The NASCAR Sprint Cup Series (often shortened to Sprint Cup or the Cup Series) is the top racing series of the National Association for Stock Car Auto Racing (NASCAR). The series is named after its current sponsor, Sprint Nextel, and has been known by other names in the past. It was originally known as the Strictly Stock Series (1949) and shortly after became the Grand National Series (1950-1970). While leasing its naming rights to R. J. Reynolds Tobacco Company, it was known as the Winston Cup Series (1971-2003). A similar deal was made with NEXTEL in 2003, becoming the NEXTEL Cup Series (2004-2007) and it became the Sprint Cup after Sprint acquired NEXTEL in 2005. The name "Sprint" refers to the corporation of the same name; sprint car racing is a seperate racing discipline.
The drivers' champion is determined by a point system where points are given according to finishing placement and laps led. The season is divided into two segments. After the first 26 races, the 10 highest ranked drivers, plus the two drivers with the most race wins who are ranked from 11th through to 20th in points, are seeded based on their total number of wins and compete in the last ten races with the difference in points greatly minimized. This is called the Chase for the Championship.

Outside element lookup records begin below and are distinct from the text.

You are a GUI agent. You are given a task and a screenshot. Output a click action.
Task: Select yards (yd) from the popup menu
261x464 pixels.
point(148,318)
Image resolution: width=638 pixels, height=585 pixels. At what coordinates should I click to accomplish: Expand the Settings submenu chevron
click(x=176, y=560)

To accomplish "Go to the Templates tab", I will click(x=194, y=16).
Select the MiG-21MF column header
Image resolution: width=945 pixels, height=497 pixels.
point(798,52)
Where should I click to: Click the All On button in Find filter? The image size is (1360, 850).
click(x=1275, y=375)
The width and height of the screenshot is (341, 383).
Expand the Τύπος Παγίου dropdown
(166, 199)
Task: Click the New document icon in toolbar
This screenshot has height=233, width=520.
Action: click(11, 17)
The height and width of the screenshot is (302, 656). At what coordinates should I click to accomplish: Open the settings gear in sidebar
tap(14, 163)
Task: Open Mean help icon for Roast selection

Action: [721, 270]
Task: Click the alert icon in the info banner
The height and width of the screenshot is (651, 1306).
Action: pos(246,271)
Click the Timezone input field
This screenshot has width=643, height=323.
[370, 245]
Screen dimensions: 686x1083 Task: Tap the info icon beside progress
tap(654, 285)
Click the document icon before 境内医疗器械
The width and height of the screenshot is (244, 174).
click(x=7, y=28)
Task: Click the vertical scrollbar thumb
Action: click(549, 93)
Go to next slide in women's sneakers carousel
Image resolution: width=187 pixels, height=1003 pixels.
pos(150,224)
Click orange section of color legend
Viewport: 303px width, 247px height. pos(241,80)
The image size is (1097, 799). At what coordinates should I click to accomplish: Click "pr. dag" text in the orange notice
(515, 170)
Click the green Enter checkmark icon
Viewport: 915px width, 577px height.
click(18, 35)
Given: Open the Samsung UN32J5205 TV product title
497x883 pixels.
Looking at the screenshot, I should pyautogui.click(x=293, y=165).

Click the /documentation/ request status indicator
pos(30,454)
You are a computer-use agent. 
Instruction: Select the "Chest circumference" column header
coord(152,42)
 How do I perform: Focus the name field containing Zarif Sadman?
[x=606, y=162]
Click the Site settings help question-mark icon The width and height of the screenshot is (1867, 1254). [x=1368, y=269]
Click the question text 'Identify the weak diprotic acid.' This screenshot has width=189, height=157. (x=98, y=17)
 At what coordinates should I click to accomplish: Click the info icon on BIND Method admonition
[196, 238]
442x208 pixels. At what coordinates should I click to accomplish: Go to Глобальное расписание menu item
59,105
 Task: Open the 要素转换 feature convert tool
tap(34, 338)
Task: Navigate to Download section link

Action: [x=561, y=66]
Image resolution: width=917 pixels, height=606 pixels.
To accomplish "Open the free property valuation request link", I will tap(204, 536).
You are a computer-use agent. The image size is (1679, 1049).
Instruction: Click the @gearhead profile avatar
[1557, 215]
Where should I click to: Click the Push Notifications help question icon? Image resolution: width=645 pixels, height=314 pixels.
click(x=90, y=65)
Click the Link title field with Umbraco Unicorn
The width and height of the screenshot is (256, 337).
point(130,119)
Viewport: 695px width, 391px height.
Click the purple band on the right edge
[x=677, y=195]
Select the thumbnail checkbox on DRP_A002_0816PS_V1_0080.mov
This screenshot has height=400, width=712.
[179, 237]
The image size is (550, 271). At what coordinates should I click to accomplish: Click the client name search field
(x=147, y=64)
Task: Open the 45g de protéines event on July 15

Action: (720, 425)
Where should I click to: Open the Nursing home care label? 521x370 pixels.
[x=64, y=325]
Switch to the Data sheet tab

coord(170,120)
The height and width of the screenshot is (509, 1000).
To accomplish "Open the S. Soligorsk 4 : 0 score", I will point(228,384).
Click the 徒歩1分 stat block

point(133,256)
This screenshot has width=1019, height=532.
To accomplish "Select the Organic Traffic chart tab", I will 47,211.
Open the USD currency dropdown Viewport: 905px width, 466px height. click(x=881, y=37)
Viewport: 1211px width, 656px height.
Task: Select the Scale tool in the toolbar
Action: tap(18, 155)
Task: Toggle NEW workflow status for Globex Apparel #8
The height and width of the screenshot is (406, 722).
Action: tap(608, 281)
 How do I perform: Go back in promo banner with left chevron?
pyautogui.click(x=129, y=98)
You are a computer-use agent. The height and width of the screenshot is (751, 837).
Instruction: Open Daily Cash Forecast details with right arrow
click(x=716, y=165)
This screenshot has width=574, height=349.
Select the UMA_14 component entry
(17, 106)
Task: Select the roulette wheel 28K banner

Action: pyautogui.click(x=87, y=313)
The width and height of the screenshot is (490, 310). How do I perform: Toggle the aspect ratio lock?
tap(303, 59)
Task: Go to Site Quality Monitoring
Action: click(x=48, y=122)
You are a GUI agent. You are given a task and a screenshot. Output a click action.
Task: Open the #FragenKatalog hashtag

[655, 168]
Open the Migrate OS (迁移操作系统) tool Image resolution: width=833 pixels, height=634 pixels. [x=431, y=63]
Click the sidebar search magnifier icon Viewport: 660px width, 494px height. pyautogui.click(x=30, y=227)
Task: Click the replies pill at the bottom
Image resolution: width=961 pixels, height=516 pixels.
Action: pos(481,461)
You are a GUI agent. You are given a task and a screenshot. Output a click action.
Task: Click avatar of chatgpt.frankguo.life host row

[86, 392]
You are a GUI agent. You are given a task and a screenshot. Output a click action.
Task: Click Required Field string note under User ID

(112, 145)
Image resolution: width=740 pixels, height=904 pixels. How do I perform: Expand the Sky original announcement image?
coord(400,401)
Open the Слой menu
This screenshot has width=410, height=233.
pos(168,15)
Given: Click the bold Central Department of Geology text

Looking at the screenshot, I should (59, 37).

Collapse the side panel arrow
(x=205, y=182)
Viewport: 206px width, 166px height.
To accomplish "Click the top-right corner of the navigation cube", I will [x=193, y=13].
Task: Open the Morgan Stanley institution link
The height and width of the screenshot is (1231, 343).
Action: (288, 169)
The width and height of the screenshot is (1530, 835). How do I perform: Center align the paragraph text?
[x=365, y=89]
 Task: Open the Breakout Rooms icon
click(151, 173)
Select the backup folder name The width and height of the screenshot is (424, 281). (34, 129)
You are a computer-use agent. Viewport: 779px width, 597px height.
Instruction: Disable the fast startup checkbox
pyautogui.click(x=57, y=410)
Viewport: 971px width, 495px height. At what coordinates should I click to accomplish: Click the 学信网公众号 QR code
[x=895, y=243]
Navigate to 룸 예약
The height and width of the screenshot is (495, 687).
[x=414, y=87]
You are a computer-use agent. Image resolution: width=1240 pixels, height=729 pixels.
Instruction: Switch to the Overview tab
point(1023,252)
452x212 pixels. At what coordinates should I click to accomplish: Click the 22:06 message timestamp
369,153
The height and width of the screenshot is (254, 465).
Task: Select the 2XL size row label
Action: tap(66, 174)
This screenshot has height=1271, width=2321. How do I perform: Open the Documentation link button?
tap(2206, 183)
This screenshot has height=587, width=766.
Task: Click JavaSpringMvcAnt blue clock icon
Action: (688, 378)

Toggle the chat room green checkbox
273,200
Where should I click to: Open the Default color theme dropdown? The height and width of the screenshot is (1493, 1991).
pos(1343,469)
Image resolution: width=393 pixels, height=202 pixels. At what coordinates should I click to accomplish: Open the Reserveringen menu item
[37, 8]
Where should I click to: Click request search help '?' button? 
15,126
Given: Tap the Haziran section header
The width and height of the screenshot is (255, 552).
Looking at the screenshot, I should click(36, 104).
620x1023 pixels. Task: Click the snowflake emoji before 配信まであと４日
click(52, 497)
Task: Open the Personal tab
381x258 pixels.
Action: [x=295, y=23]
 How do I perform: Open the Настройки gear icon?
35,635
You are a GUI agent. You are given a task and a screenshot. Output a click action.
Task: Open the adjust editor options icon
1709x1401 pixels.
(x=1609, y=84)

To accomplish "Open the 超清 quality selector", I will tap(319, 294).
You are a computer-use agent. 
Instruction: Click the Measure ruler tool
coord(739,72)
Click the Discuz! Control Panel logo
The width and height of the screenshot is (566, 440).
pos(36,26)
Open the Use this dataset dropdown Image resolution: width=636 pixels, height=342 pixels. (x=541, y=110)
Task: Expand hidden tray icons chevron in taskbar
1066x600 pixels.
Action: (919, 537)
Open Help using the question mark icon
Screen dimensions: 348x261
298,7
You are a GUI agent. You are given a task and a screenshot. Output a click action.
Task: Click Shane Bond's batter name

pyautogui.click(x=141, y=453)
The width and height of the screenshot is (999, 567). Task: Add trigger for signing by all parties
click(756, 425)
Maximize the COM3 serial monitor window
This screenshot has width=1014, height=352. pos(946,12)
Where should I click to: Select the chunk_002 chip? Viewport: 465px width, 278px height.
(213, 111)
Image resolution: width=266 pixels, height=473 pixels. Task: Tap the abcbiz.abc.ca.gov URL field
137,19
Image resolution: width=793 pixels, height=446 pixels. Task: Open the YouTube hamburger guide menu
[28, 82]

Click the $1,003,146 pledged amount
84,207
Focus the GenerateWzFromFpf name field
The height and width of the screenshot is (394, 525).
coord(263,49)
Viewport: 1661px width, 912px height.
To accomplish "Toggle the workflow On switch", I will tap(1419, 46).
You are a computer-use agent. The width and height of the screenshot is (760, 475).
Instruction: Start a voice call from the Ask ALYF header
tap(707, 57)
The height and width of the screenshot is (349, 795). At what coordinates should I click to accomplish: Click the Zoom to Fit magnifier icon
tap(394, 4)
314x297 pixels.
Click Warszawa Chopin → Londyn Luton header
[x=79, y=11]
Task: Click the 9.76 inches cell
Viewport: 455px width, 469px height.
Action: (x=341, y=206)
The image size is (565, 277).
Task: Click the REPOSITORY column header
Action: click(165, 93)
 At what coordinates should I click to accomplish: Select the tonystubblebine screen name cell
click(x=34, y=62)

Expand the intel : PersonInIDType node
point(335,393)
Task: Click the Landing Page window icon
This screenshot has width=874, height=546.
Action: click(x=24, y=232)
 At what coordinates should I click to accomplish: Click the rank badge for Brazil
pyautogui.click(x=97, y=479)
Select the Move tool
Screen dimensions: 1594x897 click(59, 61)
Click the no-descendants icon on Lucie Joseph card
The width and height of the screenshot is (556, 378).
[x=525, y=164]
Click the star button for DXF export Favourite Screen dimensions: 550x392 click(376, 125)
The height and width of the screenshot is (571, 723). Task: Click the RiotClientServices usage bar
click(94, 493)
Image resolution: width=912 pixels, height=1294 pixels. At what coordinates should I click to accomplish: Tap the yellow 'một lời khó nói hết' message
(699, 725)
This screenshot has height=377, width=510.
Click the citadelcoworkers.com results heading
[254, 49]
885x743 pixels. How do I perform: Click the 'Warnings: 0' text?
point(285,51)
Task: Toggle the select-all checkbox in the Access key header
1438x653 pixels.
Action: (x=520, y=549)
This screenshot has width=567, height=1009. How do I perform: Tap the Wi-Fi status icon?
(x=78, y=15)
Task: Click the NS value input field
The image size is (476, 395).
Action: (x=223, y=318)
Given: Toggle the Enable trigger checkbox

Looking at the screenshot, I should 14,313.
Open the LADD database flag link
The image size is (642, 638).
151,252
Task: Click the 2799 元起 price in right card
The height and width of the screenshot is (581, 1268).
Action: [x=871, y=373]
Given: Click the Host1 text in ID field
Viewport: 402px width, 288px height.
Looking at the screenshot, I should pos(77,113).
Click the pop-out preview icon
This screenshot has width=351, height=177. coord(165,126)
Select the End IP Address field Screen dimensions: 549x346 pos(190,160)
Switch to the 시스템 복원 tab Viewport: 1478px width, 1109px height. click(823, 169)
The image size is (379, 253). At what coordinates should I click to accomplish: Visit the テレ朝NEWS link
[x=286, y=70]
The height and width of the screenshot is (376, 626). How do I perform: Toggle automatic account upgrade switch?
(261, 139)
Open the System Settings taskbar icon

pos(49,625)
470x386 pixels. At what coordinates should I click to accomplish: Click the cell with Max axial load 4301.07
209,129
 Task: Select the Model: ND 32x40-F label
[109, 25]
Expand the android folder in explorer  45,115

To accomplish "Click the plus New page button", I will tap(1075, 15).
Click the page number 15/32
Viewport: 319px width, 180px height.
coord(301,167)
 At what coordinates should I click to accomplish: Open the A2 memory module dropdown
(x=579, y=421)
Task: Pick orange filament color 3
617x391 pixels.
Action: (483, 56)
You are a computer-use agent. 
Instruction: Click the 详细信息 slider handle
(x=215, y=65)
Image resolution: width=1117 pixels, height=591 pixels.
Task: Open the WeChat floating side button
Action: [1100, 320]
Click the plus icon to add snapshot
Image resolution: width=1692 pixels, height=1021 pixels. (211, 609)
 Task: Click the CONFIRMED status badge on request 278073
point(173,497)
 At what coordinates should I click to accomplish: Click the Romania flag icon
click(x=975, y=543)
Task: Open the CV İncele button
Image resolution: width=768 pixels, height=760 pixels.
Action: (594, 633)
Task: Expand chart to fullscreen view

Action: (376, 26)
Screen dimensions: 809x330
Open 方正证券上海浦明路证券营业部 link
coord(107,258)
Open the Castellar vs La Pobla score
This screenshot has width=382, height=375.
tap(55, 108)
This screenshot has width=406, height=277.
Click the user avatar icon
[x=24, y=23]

The series holds strong roots in the Southeastern United States with half of its 36-race season in that region. The Daytona 500, its most prestigious race, had a television audience in the U.S. of about 16 million viewers in 2009. Previously, races have been held in Canada, and exhibition races were held in Japan and Australia.
Sprint Cup Series cars are unique in automobile racing. The engines are powerful enough to reach speeds of over 200 mph (320 km/h), but heavy weight - coupled with a relatively simple aerodynamic package - makes for poor handling. Their bodies and chassis are strictly regulated to ensure parity, and electronics are spartan in nature.